Given task:
Turn the lines of the items from the one that contains "Focus the 用户账号 search input field" through the one that contains "Image resolution: width=1288" into a Markdown table with the columns Row and Line, omitting blank lines. Leave the pictures out of the table.

Provided information:
————————

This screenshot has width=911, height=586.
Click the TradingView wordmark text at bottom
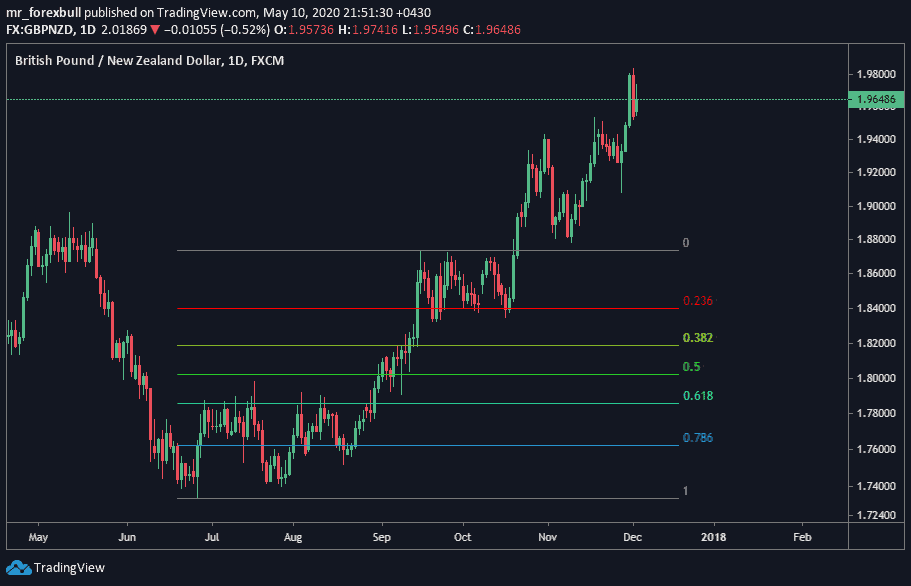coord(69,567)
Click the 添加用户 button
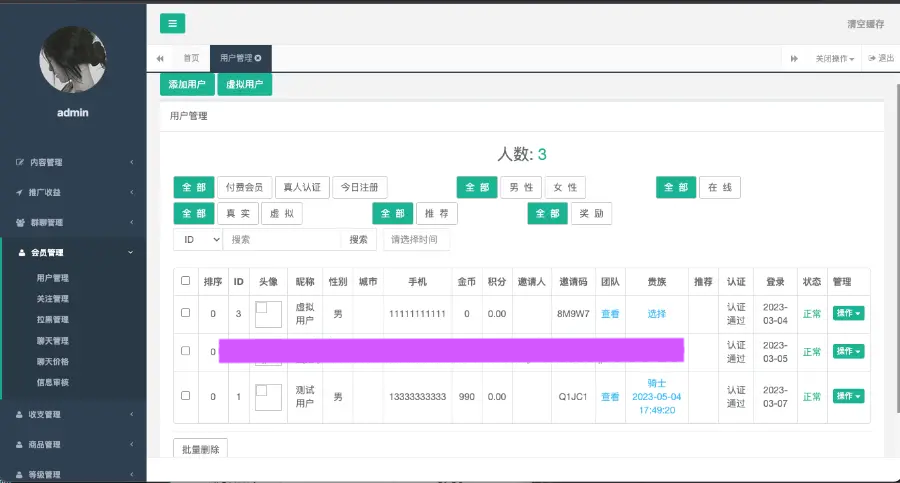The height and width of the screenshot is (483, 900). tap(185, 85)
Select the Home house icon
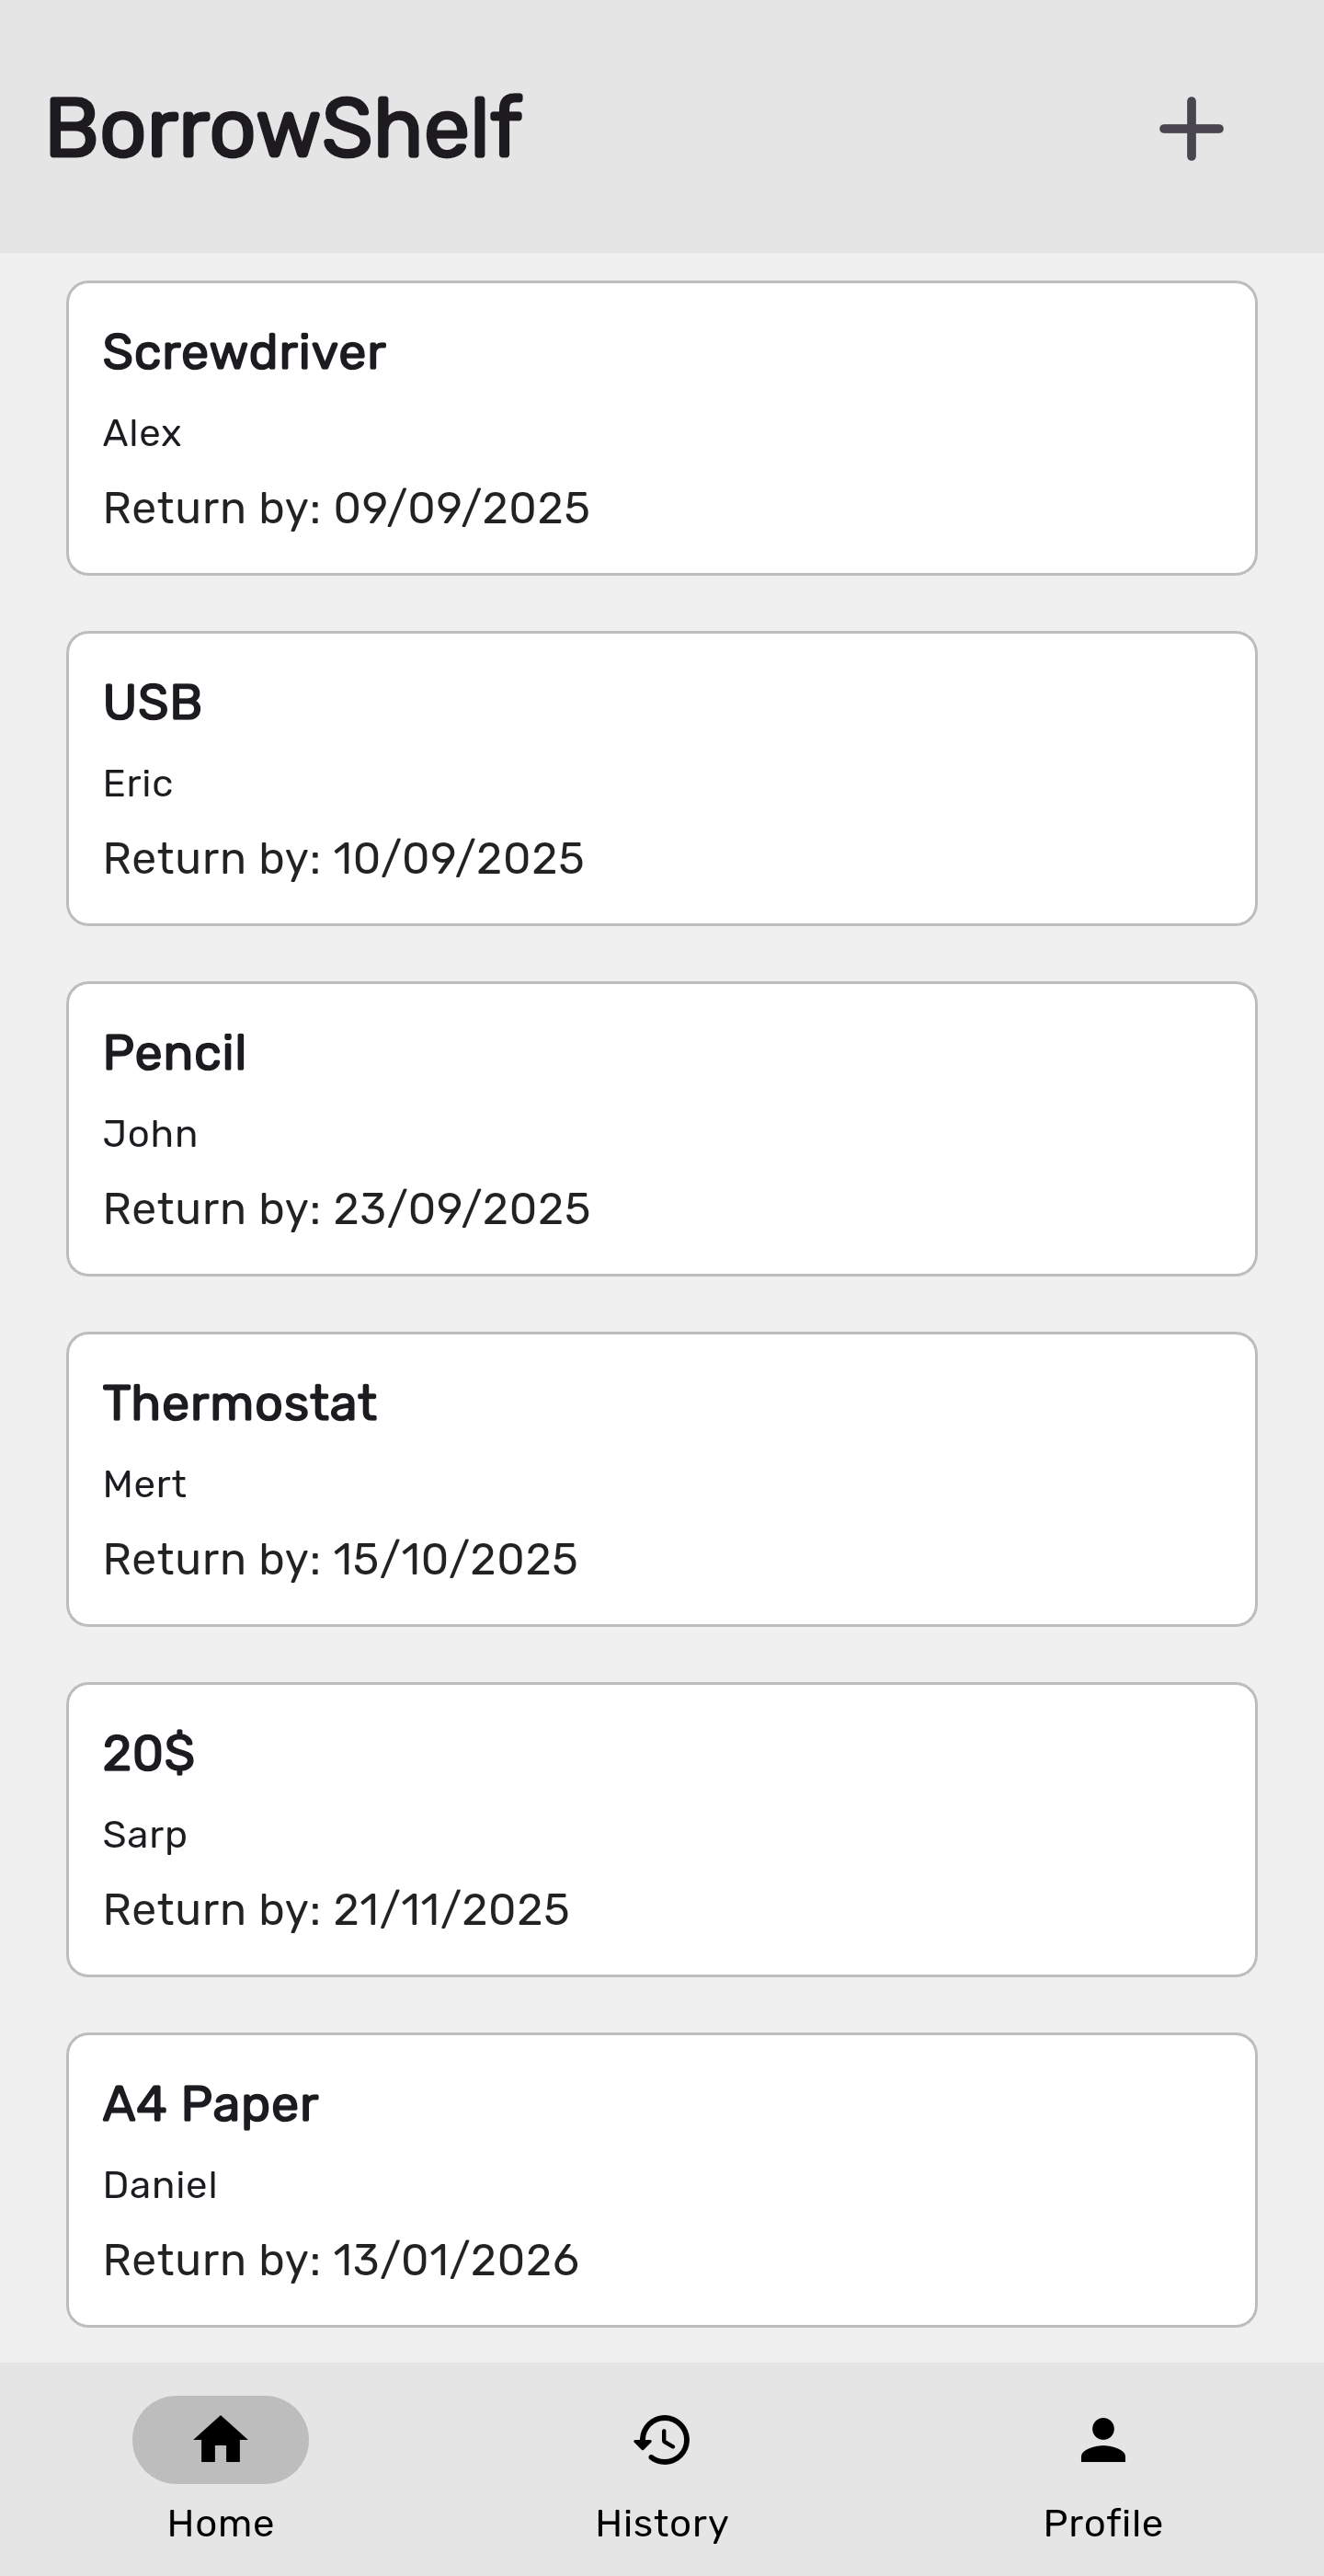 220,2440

————————

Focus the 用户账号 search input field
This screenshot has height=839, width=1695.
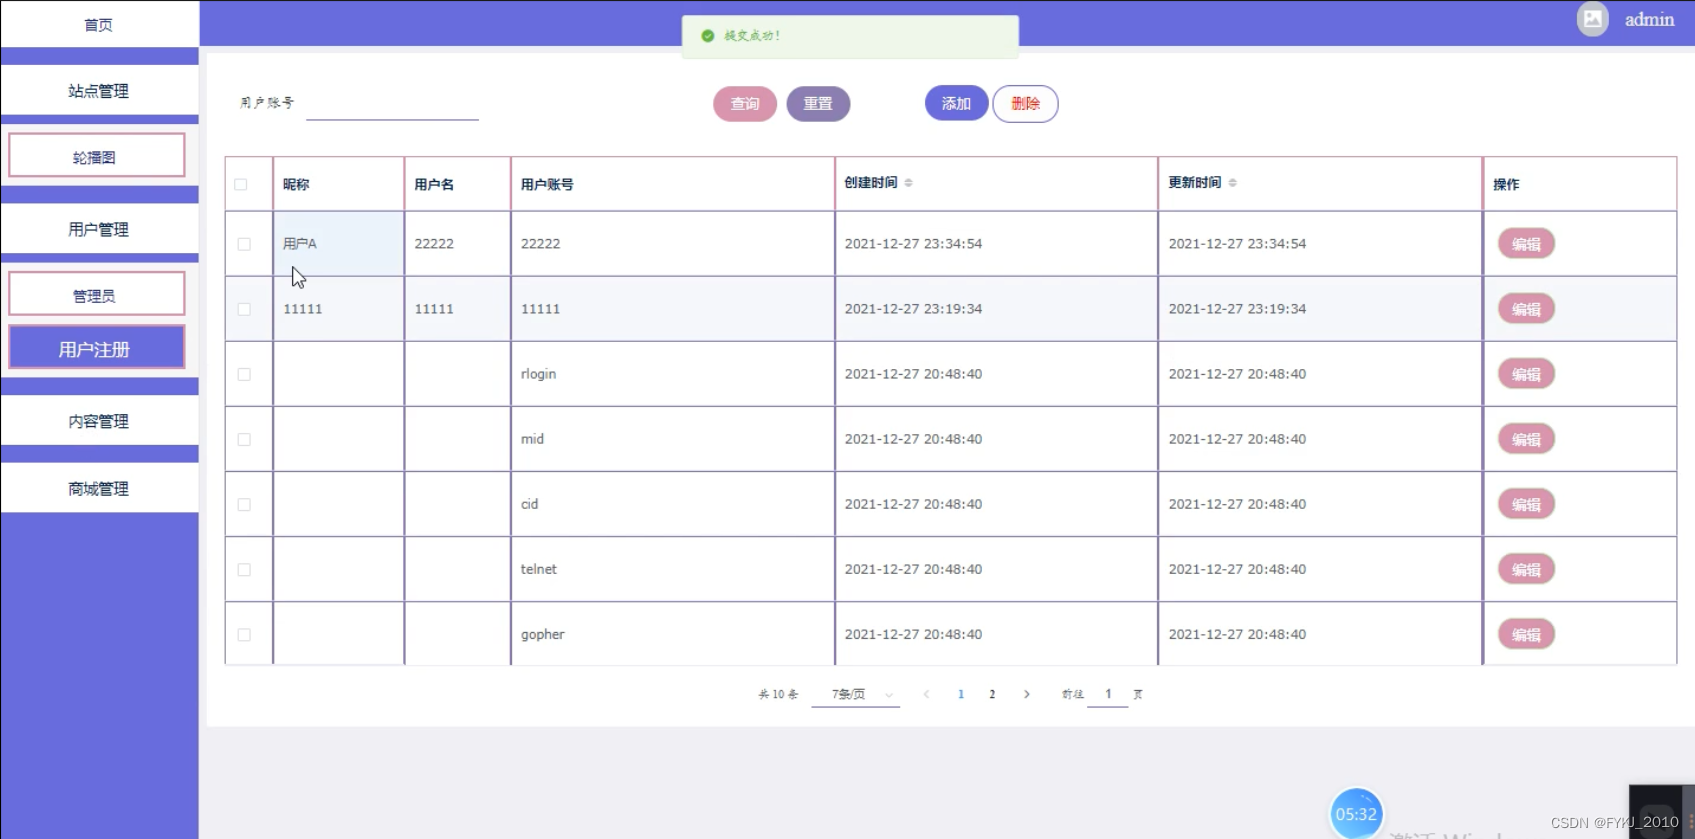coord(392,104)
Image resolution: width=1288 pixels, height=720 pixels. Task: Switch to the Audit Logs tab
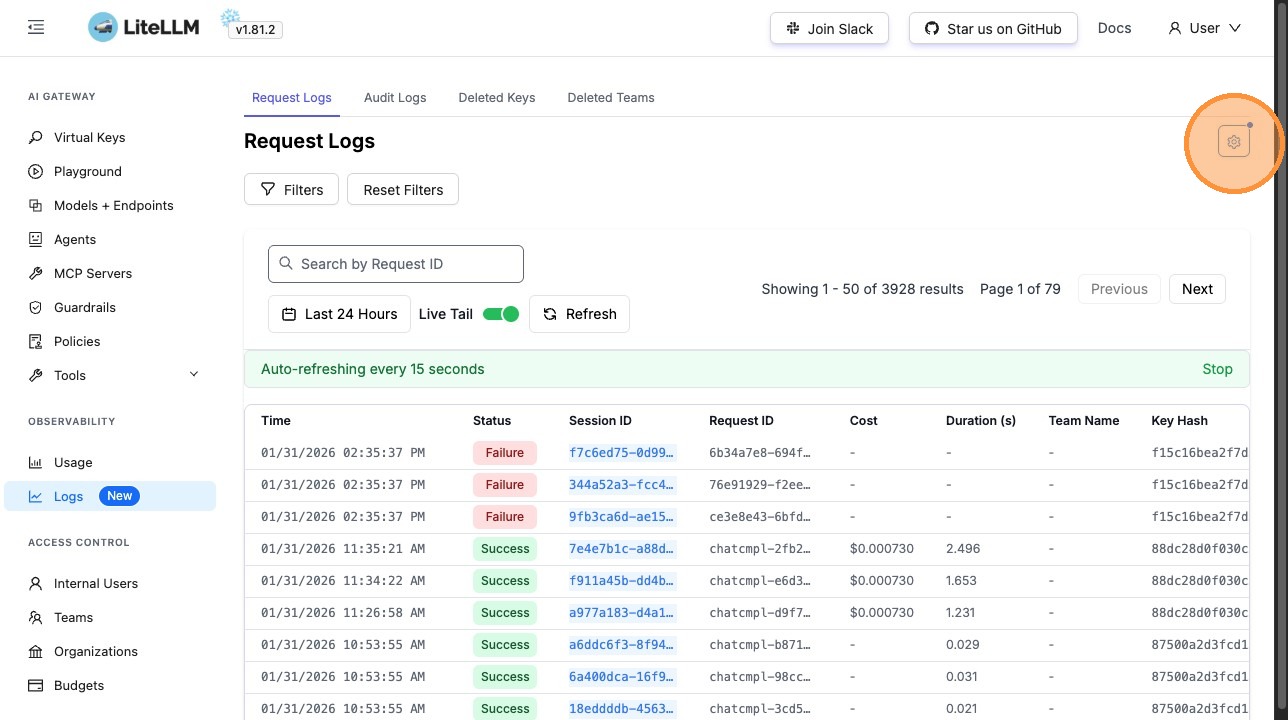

————————

Output below:
| Row | Line |
|---|---|
| 1 | Focus the 用户账号 search input field |
| 2 | This screenshot has height=839, width=1695. |
| 3 | coord(392,104) |
| 4 | Image resolution: width=1288 pixels, height=720 pixels. Task: Switch to the Audit Logs tab |